### [Screenshot grounding data]
>>

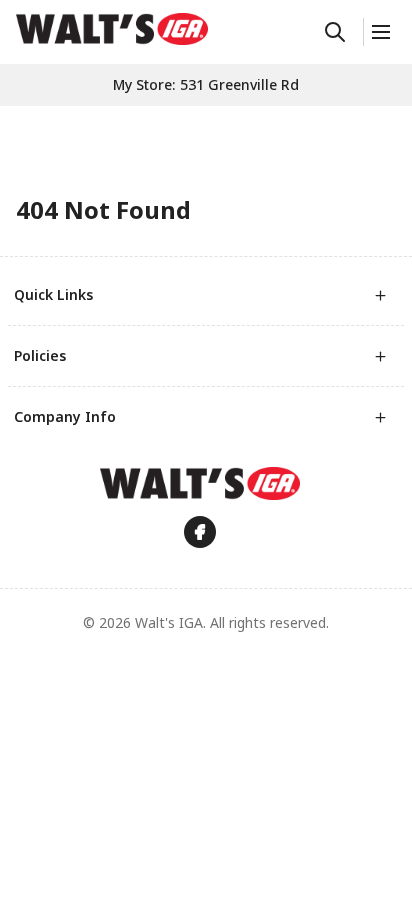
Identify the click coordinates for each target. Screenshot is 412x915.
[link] (112, 29)
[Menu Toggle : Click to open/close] (379, 32)
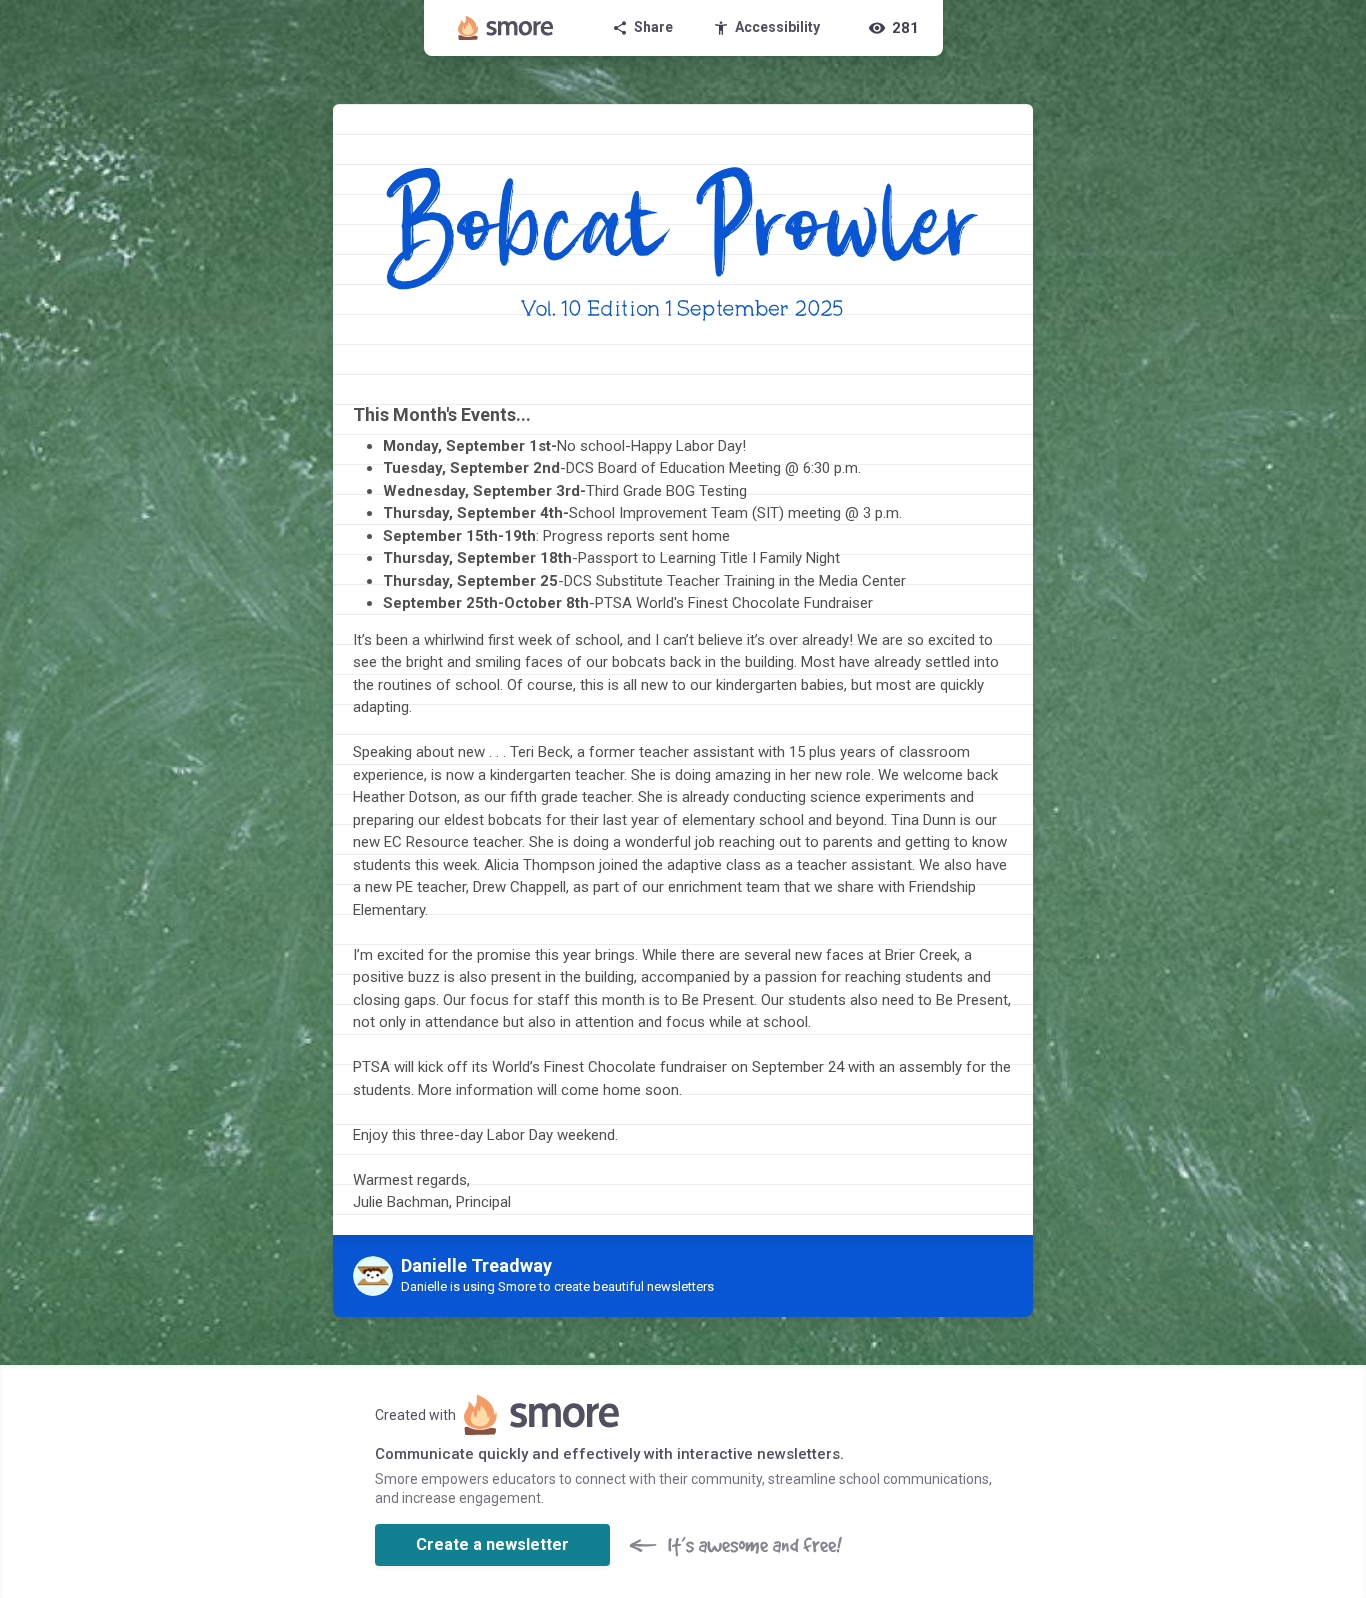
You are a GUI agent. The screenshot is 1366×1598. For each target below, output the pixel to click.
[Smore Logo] (506, 28)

<<

### [What this task involves]
Each entry above is to be duplicated exactly, and its pictures omitted.

### [Written solution]
Identify the click coordinates for each target. Screenshot is 412x915.
[link] (112, 29)
[Menu Toggle : Click to open/close] (379, 32)
You are a GUI agent. The screenshot is 1366×1598. For each target below, output the pixel to click.
[Smore Logo] (506, 28)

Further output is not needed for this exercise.